Today, we have a very interesting statistics question for you. It is based on statistics concepts such as mean, median, range etc.

This question needs you to apply all these concepts but can still be easily done in under two minutes. Now, without further ado, let’s go on to the question – there is a lot to discuss there.


Question: An automated manufacturing unit employs N experts such that the range of their monthly salaries is $10,000. Their average monthly salary is $7000 above the lowest salary while the median monthly salary is only $5000 above the lowest salary. What is the minimum value of N?



Solution: Let’s first assimilate the information we have. We need to find the minimum number of experts that must be there. Why should there be a minimum number of people satisfying these statistics? Let’s try to understand that with some numbers.


Say, N cannot be 1 i.e. there cannot be a single expert in the unit because then you cannot have the range of $10,000. You need at least two people to have a range – the difference of their salaries would be the range in that case.


So there are at least 2 people – say one with salary 0 and the other with 10,000. No salary will lie outside this range.

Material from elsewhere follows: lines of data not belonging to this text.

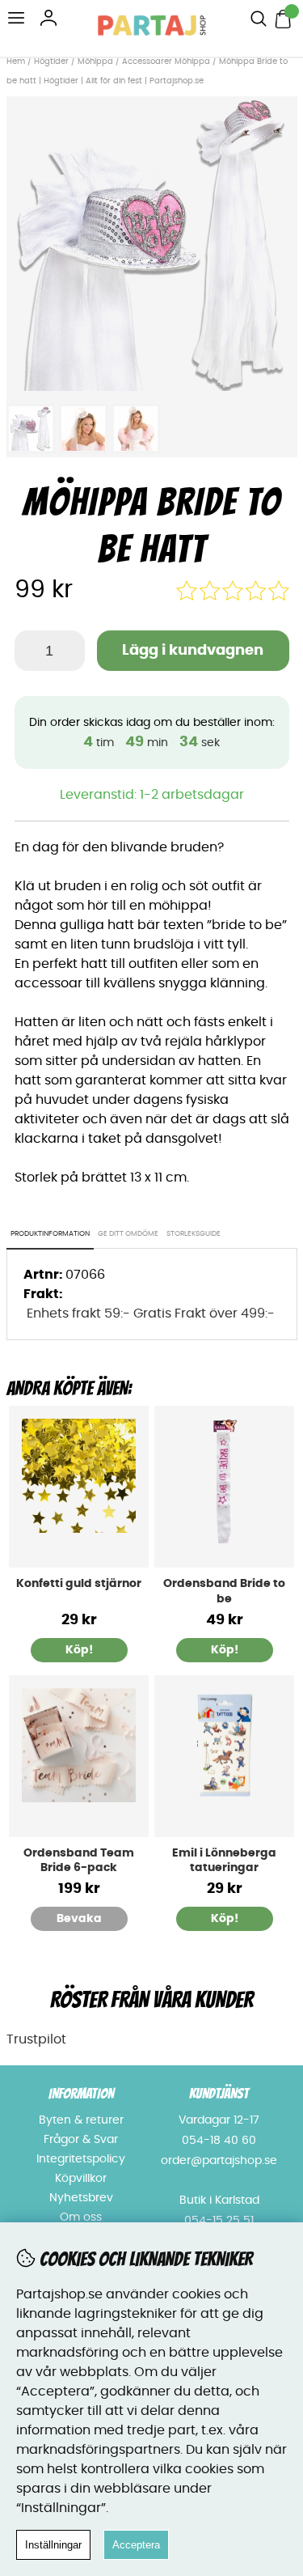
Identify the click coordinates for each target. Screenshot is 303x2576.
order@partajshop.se (219, 2160)
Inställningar (53, 2545)
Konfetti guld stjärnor (78, 1583)
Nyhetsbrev (81, 2198)
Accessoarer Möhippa (166, 61)
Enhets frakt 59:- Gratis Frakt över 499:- (151, 1313)
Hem (15, 61)
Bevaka (79, 1919)
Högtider (51, 61)
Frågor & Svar (81, 2139)
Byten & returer (81, 2120)
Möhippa (95, 61)
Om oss (81, 2217)
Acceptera (136, 2545)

Median is $5000 – i.e. when all salaries are listed in increasing order, the middle salary (or average of middle two) is $5000. With 2 people, one at 0 and the other at 10,000, the median will be the average of the two i.e. (0 + 10,000)/2 = $5000. Since there are at least 10 people, there is probably someone earning $5000. Let’s put in 5000 there for reference.


0 … 5000 … 10,000


Arithmetic mean of all the salaries is $7000. Now, mean of 0, 5000 and 10,000 is $5000, not $7000 so this means that we need to add some more people. We need to add them more toward 10,000 than toward 0 to get a higher mean. So we will try to get a mean of $7000.


Let’s use deviations from the mean method to find where we need to add more people.


0 is 7000 less than 7000 and 5000 is 2000 less than 7000 which means we have a total of $9000 less than 7000. On the other hand, 10,000 is 3000 more than 7000. The deviations on the two sides of mean do not balance out. To balance, we need to add two more people at a salary of $10,000 so that the total deviation on the right of 7000 is also $9000. Note that since we need the minimum number of experts, we should add new people at 10,000 so that they quickly make up the deficit in the deviation. If we add them at 8000 or 9000 etc, we will need to add more people to make up the deficit at the right.


Now we have

0 … 5000 … 10000, 10000, 10000


Now the mean is 7000 but note that the median has gone awry. It is 10,000 now instead of the 5000 that is required. So we will need to add more people at 5000 to bring the median back to 5000. But that will disturb our mean again! So when we add some people at 5000, we will need to add some at 10,000 too to keep the mean at 7000.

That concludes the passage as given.